Gastric Lavage Procedure (Lavaging Process)​

1. First Wash:​
  • The funnel is held above the patient’s head, and approximately 250 (ml) of warm water 35 centigrade is introduced into the stomach via the funnel.
  • The funnel is then lowered below the level of the patient’s stomach so that the stomach contents exit by the principle of siphonage.
  • This expelled water is collected for chemical examination.
  • Note: The quantity of water is not kept large initially, as a large amount might cause toxic substances to move from the stomach into the duodenum.
2. Subsequent Washes:
  • The above process is repeated using half a liter of water.
3. End of Lavage:

The lavage is continued until the colour of the fluid exiting the stomach becomes clear, like the washing water used.

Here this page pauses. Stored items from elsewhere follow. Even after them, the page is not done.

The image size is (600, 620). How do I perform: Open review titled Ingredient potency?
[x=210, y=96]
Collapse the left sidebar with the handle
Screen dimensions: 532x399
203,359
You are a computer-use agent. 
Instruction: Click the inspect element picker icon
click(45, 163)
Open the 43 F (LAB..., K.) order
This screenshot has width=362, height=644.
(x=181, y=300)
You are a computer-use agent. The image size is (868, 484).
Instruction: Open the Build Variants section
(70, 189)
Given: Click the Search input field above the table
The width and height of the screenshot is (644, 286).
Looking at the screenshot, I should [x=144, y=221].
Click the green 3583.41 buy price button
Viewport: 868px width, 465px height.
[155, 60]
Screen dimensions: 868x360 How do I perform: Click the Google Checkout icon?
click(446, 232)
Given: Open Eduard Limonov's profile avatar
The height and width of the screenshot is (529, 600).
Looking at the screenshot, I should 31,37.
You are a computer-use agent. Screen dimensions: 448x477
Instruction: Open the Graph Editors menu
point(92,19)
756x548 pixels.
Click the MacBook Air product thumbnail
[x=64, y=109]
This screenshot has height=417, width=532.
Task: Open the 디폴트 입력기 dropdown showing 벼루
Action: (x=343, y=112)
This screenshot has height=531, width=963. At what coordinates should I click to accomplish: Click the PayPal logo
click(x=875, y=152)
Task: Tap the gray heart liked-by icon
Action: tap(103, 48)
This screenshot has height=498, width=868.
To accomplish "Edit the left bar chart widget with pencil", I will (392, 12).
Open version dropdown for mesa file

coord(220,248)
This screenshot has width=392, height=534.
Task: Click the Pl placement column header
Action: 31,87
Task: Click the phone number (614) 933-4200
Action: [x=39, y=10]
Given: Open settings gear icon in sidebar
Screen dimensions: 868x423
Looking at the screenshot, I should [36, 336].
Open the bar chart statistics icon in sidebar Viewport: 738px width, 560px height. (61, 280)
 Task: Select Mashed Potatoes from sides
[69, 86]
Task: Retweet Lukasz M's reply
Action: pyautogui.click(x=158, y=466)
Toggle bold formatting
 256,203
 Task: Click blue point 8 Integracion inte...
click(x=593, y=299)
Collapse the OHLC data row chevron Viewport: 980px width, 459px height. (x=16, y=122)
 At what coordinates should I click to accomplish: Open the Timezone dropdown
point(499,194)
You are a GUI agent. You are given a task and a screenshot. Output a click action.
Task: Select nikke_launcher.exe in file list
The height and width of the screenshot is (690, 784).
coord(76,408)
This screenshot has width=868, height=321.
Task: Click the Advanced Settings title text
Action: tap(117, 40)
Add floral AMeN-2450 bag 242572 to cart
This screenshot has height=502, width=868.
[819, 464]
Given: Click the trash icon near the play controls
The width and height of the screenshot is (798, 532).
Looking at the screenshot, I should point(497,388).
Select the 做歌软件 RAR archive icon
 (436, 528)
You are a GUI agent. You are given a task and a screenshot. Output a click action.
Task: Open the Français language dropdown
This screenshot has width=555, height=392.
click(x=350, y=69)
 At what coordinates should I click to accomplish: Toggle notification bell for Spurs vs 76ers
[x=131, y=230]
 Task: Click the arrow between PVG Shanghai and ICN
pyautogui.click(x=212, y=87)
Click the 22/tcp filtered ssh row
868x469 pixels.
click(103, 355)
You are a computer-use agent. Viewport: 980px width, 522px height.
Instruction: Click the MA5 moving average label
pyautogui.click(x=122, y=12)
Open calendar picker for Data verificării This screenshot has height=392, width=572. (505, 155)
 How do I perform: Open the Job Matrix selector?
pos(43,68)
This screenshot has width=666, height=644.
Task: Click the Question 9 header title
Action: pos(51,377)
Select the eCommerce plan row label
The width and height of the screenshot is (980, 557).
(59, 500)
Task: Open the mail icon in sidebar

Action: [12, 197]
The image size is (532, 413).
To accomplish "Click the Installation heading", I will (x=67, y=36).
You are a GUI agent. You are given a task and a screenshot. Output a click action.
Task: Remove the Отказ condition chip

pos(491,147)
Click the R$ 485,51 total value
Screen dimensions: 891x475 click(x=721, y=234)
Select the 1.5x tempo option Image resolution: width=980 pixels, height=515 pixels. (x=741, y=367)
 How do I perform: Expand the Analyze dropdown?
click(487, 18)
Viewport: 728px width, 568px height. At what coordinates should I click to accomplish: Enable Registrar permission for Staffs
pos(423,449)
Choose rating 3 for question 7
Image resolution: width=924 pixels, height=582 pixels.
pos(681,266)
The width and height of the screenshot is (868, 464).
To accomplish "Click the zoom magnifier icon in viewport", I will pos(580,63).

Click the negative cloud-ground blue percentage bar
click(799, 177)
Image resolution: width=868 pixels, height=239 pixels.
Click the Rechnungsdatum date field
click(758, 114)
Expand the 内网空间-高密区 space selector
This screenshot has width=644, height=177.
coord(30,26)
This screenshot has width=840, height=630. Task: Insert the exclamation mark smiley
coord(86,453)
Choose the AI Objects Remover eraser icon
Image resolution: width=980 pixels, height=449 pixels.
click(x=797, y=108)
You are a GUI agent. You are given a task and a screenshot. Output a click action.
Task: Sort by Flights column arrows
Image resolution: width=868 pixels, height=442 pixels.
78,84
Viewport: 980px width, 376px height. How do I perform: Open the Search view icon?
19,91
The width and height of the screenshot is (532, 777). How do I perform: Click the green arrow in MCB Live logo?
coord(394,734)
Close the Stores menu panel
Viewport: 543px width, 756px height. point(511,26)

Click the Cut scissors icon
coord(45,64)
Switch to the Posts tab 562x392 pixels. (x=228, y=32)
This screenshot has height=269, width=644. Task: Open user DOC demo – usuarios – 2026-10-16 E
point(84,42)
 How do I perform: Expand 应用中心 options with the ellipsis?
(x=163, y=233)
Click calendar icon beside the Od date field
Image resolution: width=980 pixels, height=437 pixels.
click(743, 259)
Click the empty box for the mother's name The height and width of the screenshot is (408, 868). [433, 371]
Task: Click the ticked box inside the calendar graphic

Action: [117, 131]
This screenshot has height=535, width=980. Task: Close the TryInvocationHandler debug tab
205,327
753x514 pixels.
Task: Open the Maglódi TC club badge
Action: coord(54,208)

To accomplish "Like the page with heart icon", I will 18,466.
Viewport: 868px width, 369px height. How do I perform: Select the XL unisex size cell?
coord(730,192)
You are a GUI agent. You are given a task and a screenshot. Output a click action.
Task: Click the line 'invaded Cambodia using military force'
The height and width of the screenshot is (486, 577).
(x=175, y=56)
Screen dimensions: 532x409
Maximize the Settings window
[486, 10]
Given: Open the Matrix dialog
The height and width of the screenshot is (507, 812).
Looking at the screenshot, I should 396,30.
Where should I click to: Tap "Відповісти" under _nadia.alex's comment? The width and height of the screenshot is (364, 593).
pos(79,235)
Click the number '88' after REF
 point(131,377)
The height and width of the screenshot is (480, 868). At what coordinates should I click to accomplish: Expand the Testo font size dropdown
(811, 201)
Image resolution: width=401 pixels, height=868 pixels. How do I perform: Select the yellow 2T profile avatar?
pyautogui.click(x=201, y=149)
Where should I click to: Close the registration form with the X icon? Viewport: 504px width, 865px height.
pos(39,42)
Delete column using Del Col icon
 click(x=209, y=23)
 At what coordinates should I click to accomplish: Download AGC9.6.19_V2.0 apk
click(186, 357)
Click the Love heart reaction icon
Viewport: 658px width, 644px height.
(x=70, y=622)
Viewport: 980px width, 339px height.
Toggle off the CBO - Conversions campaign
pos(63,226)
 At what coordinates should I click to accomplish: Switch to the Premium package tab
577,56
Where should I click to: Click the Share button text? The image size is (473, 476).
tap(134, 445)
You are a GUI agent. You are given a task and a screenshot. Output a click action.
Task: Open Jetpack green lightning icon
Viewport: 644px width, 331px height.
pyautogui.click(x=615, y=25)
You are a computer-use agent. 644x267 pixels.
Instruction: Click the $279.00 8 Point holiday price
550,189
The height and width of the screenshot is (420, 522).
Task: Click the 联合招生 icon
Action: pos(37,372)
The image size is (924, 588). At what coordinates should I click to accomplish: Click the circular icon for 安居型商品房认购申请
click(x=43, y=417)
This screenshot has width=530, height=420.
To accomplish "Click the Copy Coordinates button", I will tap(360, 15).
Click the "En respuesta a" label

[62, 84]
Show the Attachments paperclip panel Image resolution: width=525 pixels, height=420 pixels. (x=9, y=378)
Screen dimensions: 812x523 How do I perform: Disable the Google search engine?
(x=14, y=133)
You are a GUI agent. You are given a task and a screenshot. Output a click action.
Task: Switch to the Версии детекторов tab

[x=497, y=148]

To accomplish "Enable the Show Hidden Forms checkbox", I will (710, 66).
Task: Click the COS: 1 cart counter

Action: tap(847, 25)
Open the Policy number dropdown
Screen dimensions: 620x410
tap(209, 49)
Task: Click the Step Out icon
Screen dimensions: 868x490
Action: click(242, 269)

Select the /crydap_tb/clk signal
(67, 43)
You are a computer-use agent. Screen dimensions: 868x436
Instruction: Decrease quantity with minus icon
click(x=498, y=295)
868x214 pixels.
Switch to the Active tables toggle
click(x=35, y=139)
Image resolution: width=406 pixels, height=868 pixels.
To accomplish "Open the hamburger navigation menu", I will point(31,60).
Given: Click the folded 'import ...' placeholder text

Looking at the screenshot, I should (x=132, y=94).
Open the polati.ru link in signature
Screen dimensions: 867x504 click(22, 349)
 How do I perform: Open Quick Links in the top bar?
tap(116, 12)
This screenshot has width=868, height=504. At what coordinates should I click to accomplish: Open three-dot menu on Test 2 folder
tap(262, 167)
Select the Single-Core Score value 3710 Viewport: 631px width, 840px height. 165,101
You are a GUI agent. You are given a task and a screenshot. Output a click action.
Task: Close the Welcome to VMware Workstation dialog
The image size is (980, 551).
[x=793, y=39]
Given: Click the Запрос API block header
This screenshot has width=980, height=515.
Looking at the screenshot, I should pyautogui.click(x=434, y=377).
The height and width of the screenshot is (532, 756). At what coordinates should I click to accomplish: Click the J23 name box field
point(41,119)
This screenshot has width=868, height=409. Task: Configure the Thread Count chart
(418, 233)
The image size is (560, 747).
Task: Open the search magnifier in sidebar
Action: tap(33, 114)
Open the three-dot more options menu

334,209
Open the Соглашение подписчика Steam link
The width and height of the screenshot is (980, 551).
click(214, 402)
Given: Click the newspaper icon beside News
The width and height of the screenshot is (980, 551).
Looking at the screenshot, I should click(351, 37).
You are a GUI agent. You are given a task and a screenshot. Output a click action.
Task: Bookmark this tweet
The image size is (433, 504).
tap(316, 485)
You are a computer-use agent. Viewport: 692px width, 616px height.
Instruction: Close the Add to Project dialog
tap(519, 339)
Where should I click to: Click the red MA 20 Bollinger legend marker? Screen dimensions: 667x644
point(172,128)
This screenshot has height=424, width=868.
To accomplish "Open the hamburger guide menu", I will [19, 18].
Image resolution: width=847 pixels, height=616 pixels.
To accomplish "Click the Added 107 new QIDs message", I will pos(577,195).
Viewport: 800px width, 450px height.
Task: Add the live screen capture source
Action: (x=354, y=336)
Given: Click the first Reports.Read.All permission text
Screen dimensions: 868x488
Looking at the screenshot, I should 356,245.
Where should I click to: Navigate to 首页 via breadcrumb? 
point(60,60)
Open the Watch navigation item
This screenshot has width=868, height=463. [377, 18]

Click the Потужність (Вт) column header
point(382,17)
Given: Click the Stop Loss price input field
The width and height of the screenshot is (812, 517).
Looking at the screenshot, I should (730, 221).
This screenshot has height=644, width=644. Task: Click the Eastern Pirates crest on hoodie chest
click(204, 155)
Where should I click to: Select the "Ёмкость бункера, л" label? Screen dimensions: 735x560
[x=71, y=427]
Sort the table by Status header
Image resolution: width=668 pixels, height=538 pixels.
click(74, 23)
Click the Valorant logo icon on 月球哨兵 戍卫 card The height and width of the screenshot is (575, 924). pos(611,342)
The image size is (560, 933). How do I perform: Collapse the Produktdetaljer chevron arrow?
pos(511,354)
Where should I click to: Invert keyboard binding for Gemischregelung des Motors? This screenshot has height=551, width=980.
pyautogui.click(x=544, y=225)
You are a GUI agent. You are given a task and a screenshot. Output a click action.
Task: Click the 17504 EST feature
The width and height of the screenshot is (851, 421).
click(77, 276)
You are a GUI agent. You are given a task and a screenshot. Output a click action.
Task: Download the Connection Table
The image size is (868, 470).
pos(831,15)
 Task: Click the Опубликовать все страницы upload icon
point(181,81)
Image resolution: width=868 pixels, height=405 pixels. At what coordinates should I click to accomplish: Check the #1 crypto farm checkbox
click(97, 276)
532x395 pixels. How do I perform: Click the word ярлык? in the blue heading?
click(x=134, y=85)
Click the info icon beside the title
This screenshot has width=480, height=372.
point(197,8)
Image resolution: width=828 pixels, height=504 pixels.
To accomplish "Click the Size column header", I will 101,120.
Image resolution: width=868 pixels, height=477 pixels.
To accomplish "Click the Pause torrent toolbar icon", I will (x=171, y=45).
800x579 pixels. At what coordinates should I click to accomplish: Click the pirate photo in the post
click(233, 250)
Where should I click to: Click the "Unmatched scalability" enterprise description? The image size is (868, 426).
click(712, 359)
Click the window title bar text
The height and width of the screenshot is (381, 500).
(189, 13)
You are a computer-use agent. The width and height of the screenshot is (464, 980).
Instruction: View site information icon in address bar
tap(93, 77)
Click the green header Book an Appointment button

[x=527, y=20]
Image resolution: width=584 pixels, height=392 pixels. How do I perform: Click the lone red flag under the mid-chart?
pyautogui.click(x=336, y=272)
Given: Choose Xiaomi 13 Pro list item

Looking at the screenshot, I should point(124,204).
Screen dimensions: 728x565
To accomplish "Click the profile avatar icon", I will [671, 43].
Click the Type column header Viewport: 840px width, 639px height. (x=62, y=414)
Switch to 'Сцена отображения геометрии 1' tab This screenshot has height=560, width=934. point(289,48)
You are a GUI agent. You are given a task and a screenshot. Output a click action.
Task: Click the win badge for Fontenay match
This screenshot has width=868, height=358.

4. Using Fluids/Antidotes:

Only water is used in the first wash. However, in subsequent washes, other fluids or antidotes may be mixed with the water.

5. Before Tube Removal:

Before removing the tube after lavage, a small amount of water mixed with an antidote, or Sodium Sulphate (30 grams) dissolved in water, should be instilled. 

This is to ensure that any remaining poison in the stomach or intestines is expelled via diarrhea.

  • Examples: In Aspirin poisoning, Sodium Bicarbonate may be used, and in Alkali poisoning, Charcoal and Liquid Paraffin may be used.

👶 Gastric Lavage in Children

  • Tube Used: French rubber catheters of size 8 to 12 French are used.
  • Insertion: They are inserted into the stomach via the nose or mouth.
  • Fluid Removal: Gastric fluid is withdrawn using a 50 ml syringe.

​🚫 Contraindications

Except for Carbolic Acid, the use of the stomach tube is contraindicated in all Alkali poisons.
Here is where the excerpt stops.